Исходный текст>

^^^^

От потрясенного Кремля

До стен недвижного Китая,

Стальной щетиною сверкая,

Не встанет русская земля?

Русский дуэлянт — как правило, самоотверженный человек, воин, храбрец. Удивительно ли, что он — патриот (в простом и ясном значении этого слова — он готов сражаться за родину и за свободу). Увы, надо только добавить к этому печальные слова о том, что последующие сто лет многое здесь напутали. Новая несвобода подкралась изнутри, из души народной. Или лучше сказать — из души толпы, той самой бессмысленной и дикой толпы, которая сама нашла себе вождей, кумиров и которую Пушкин столь откровенно презирал.

Свобода и смерть, их жестокие объятья до изнурения первого вторым — это русский урок. 1917 год и последующие страшные годы это показали с мучительным откровением. Яростный порыв к свободе обернулся сначала массовыми смертями, голодом, расстрелами, а потом утерей всякой свободы, жуткой утерей…

Пока хмельная толпа грабила винные склады, самый чувствительный поэт той эпохи с горьким торжеством воскликнул:

Друзья, восславим сумерки свободы!

Главный наследник Пушкина в XX веке — Осип Мандельштам. (Эта мысль, надо отметить, среди литературоведов уже бродила) Мандельштама с Пушкиным роднит простота стиха, ясный ум, тонкое, почти парадоксальное сочетание западничества с патриотизмом: Осип Эмильевич многократно имел возможность покинуть страну, но не сделал этого, даже понимая, что гибель неизбежна.

Недалеко до Смирны и Багдада, но трудно плыть,

А звезды всюду те же…

А позже более сильное высказывание:

Я хочу, чтоб мыслящее тело

Превратилось в улицу, в страну.

Позвоночное, обугленное тело,

Сознающее свою длину.

Сознающее длину? Еще бы! В смысле длины получилось от Воронежа до Второй речки у Владивостока. Когда у поэта нет конкретной могилы, могилой становится вся страна, во всю ее длину. Но что значит — обугленное тело7. Поэт видит себя на костре? Разумеется. Но, как Ян Гус, не желает иной судьбы. Трагическая смерть Мандельштама придала всей его поэзии особый отблеск, страшный, но и по-бетховенски вдохновляющий, словно звучат устремленные к небу самые суровые и самые красивые фрагменты 9-й симфонии. Тут прямая связь с тем, как дуэльная гибель Пушкина осветила особым блеском все творчество Александра Сергеевича. Осветила и подняла на особую высоту в русском сознании, для которого опаляющее дыхание смерти имеет столь высокое метафизическое значение.

^^^^

Описание задания> Продолжите очерк о Пушкине и Мандельштаме, начав сразу после его последнего предложения.

^^^^

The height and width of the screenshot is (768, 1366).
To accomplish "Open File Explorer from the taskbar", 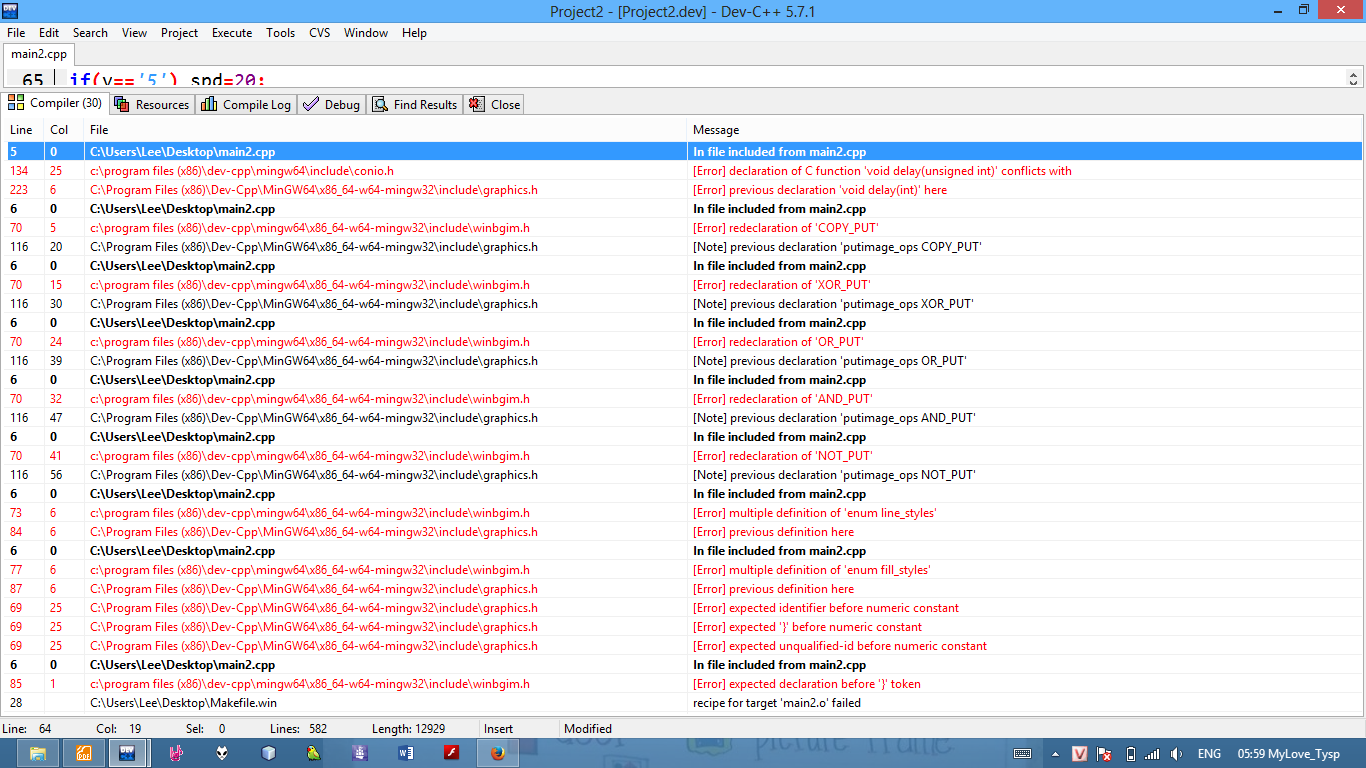I will pos(37,753).
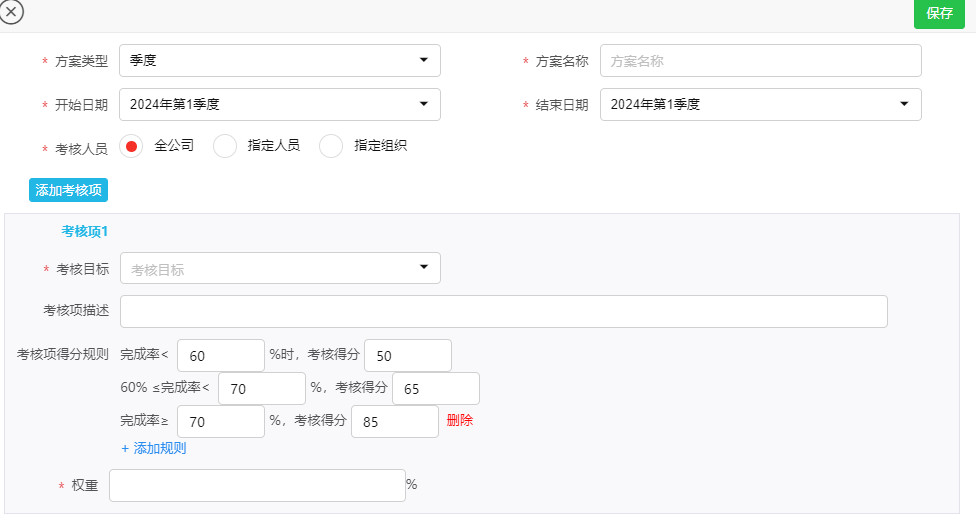Viewport: 976px width, 532px height.
Task: Click the score field containing 65
Action: (435, 389)
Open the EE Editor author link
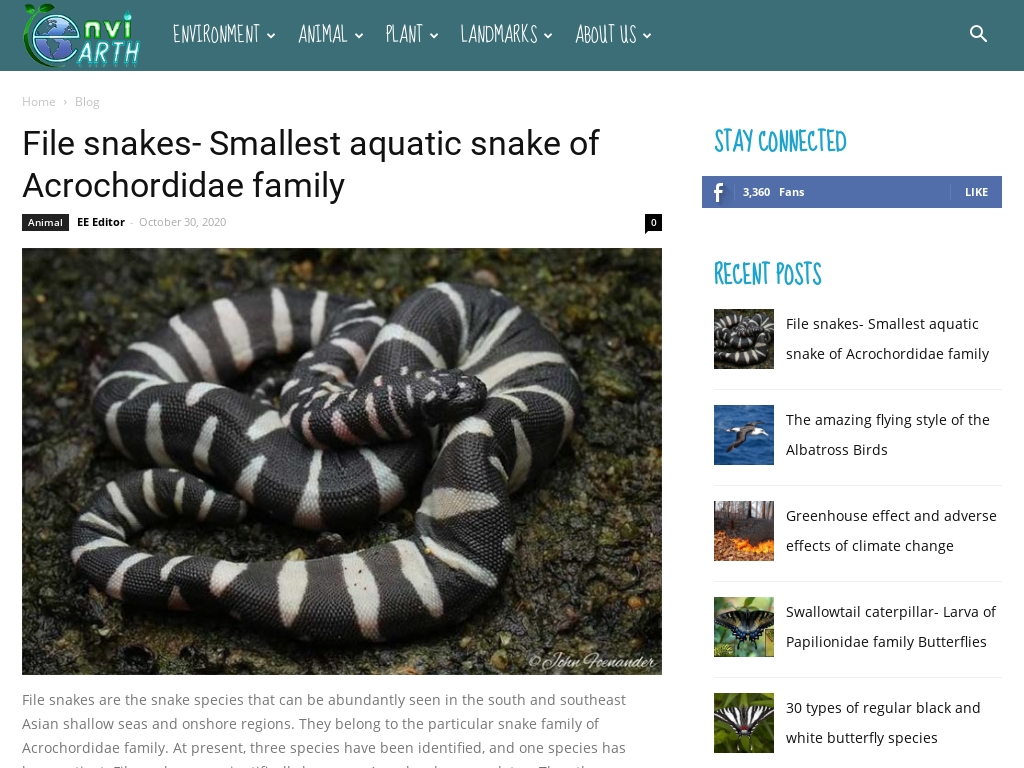Screen dimensions: 1024x768 pyautogui.click(x=101, y=222)
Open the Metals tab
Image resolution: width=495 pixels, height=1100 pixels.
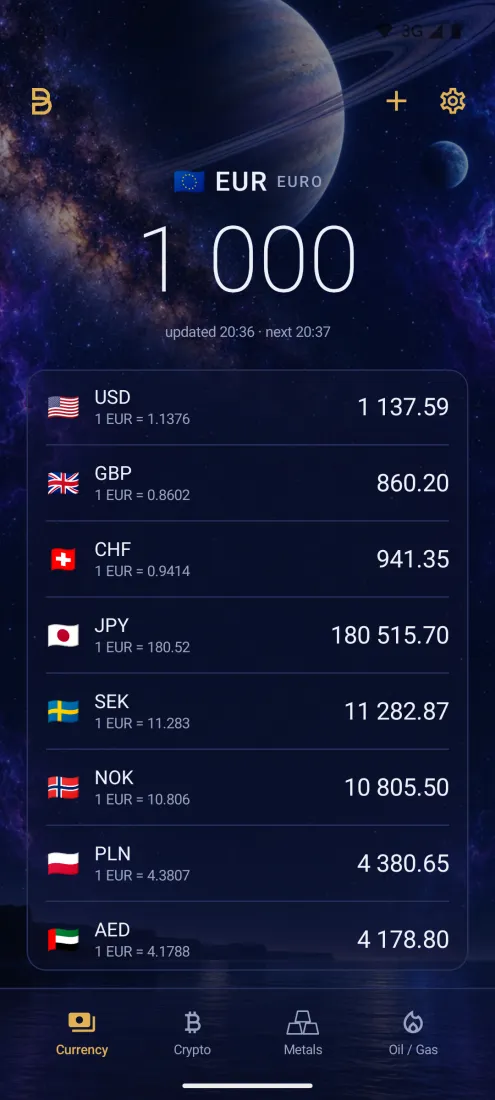[303, 1033]
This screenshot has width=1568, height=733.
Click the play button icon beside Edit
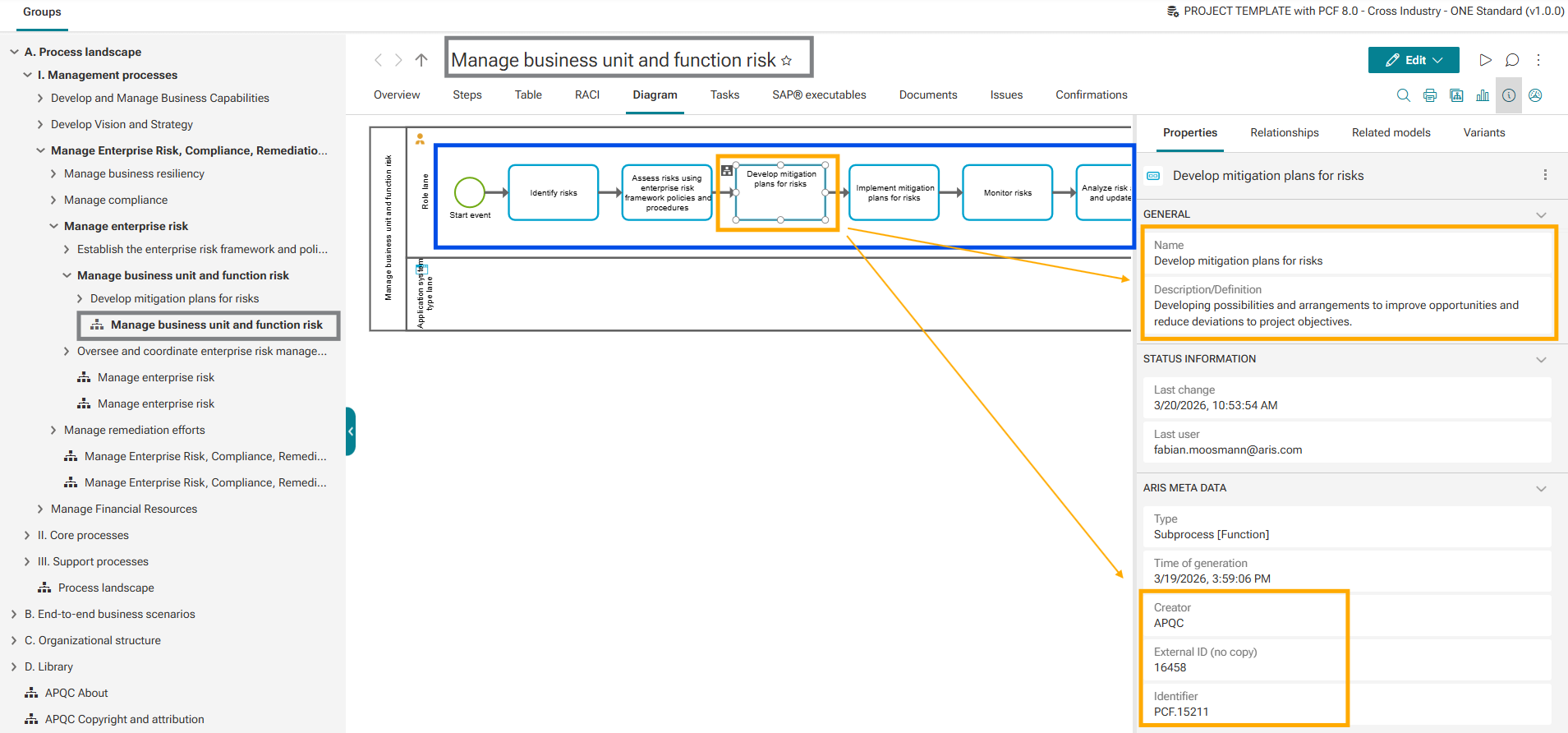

^^^^

Поле ответа>
Пушкина и Мандельштама, повторяю, ужу пытались сопоставить. Но никто не отметил у них почти родственной взаимосвязи двух мотивов: страстного желания свободы и беззаветной тяги к борьбе, к схватке, к дуэли. Ибо по количеству дуэльных эпизодов в XX столетии Мандельштам обогнал других поэтов.

Итак, две смерти — Пушкин и Мандельштам. Две гибели на совершенно разных, несопоставимых дуэлях (под второй имеется в виду дуэль Мандельштам-Сталин, о которой чуть подробней будет рассказано в послесловии). Эта разница, собственно, и определила, обозначила великое различие между двумя русскими веками — XIX и XX. Проницательные люди вправе задуматься, а какая дуэль определит в России нынешний век? И возможна ли подобная дуэль? Или в этом смысле мы окончательно выпали из времени? Смотрите, думайте. (Полагаю, у читателя не будет искушения принять за настоящие дуэльные сражения политическую пустопорожнюю трескотню в думе и за ее пределами, тем паче многосерийную словесную возню на телеэкране, умело дозированную в смысле смелости и правды и укравшую для себя суровую и гордую команду «К барьеру!». А впрочем, может, это и есть примета времени?)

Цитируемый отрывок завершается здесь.